● DATASET RECORDS
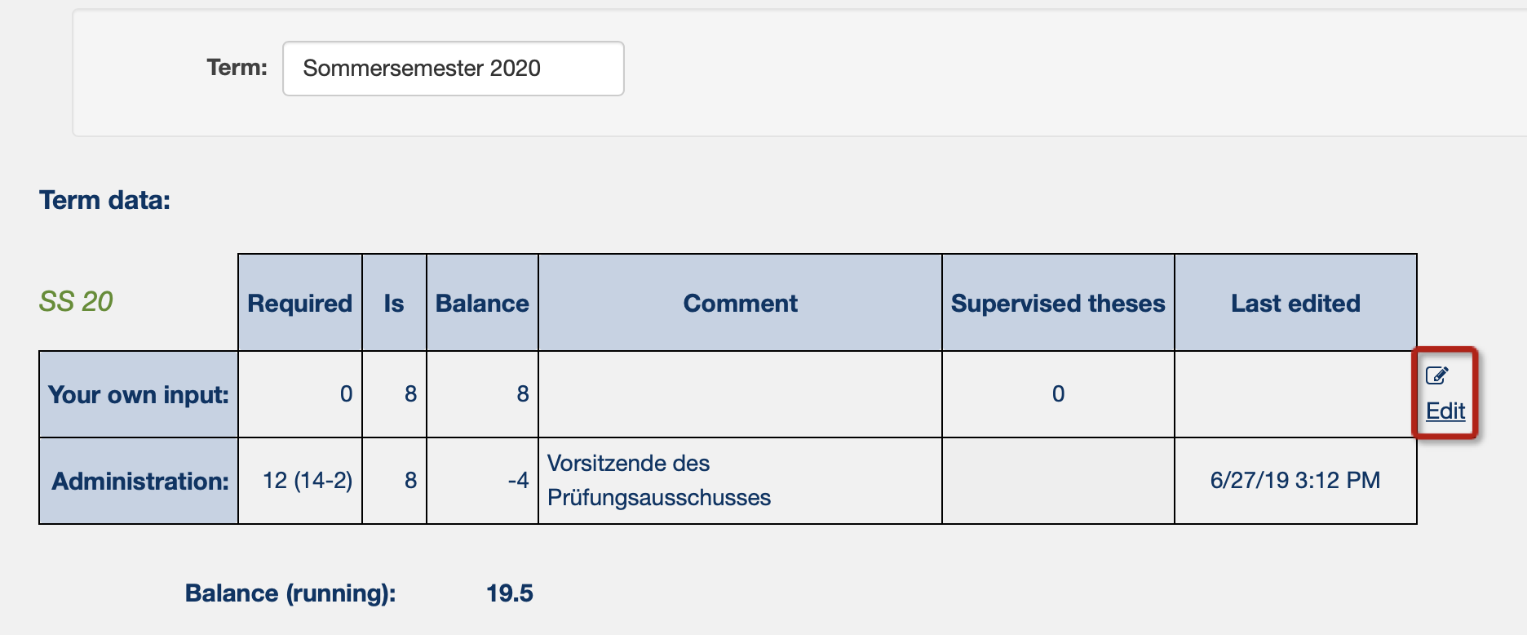Click the Comment column header
The width and height of the screenshot is (1527, 635).
(740, 303)
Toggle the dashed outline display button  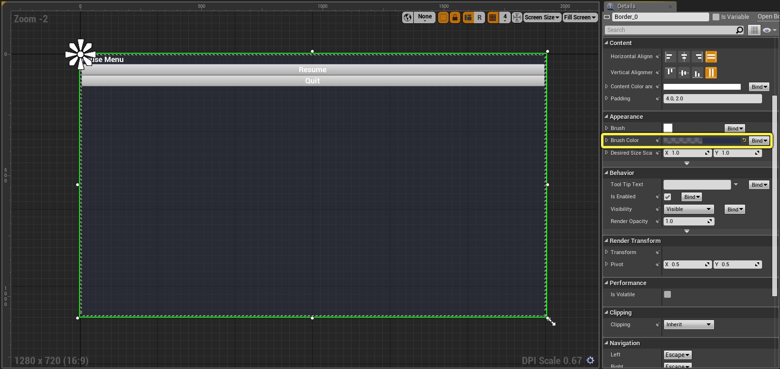point(443,17)
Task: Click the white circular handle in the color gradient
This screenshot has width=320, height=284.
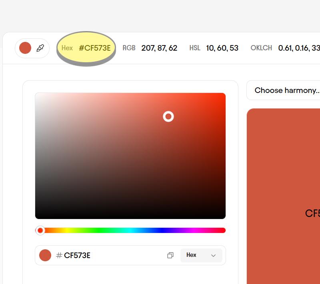Action: pyautogui.click(x=168, y=116)
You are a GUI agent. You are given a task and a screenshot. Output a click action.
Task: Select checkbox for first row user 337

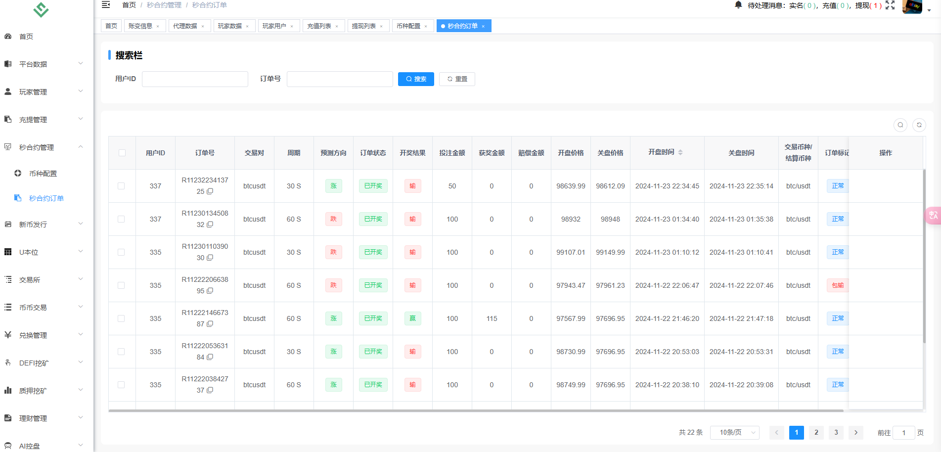coord(121,186)
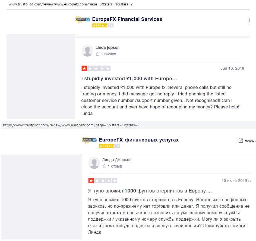Open Линда Джепсон's profile avatar
256x241 pixels.
(x=94, y=163)
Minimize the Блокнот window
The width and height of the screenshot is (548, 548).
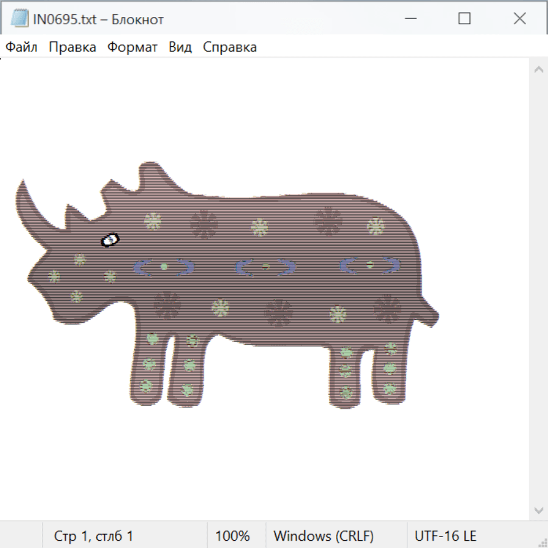[x=409, y=19]
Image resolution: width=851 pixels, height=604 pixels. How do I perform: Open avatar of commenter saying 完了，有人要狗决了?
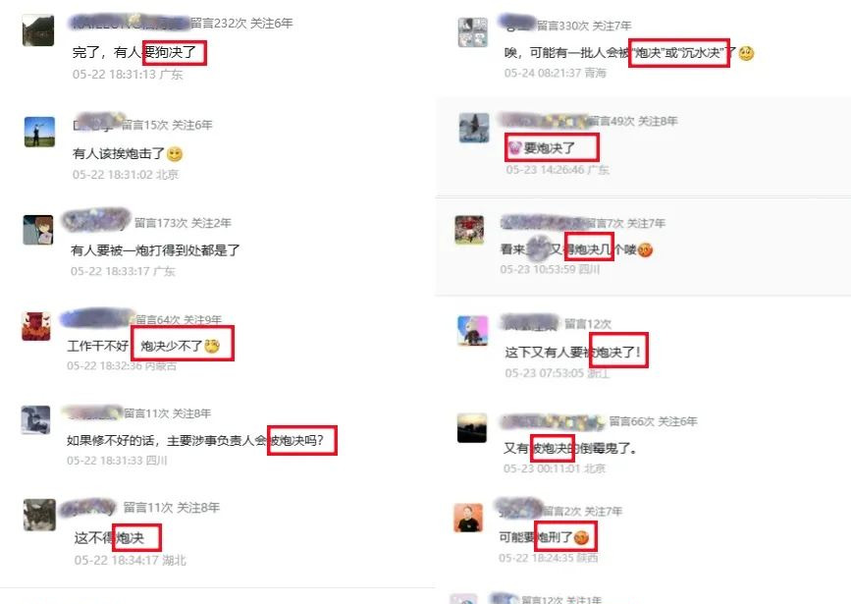[x=38, y=30]
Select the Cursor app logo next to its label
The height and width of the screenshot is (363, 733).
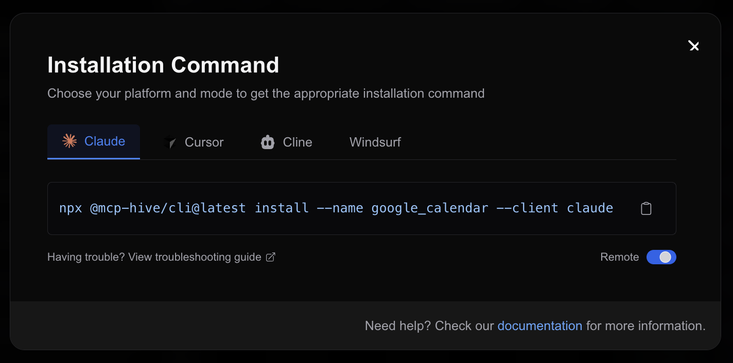pos(170,142)
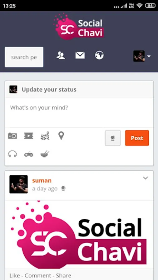Image resolution: width=158 pixels, height=280 pixels.
Task: Share suman's post
Action: coord(64,276)
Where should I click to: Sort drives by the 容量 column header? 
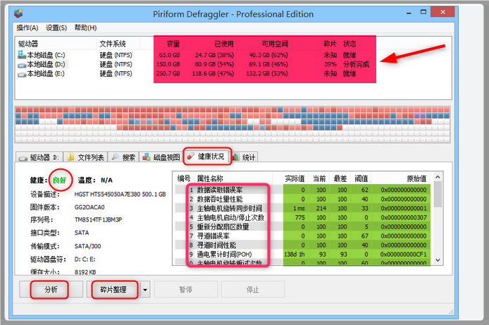coord(173,44)
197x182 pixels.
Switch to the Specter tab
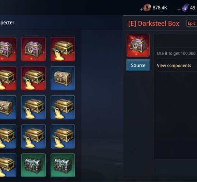coord(7,23)
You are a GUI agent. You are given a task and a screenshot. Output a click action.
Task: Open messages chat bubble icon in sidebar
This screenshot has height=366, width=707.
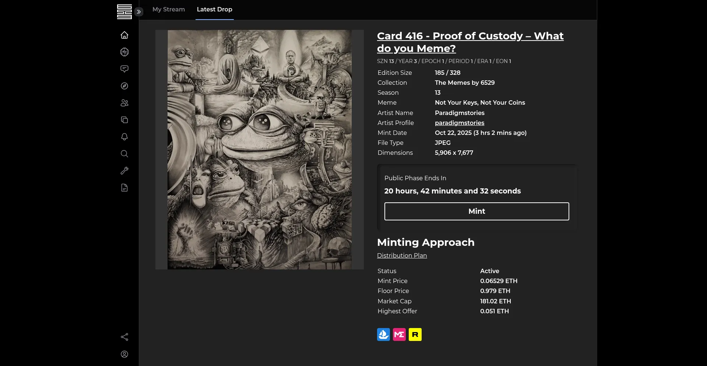124,69
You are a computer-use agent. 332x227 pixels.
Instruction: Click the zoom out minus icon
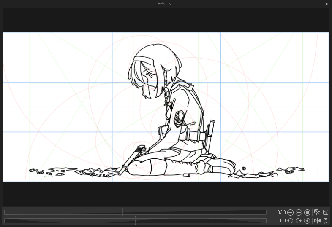click(x=290, y=213)
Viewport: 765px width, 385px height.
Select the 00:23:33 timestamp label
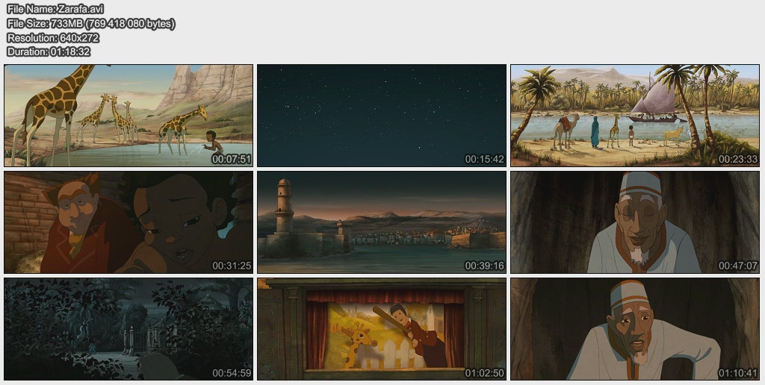(738, 159)
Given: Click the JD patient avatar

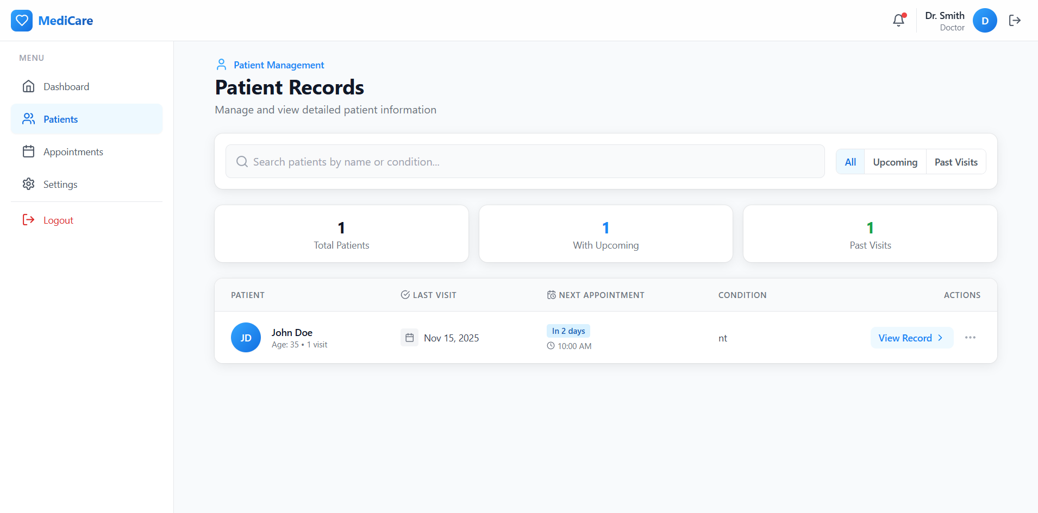Looking at the screenshot, I should pyautogui.click(x=246, y=338).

● EXERCISE
Please output the items from the line with "Viewport: 765px width, 385px height." through the end of the items as a two-column CSV with the headers instruction and answer. Each item gets one row, each field is quoted, line breaks inside a field become spaces, and pictures are left out.

● RESPONSE TO THE TASK
instruction,answer
"Viewport: 765px width, 385px height. Select the 00:23:33 timestamp label","(738, 159)"
"Given: Click the JD patient avatar","Looking at the screenshot, I should pyautogui.click(x=246, y=338)."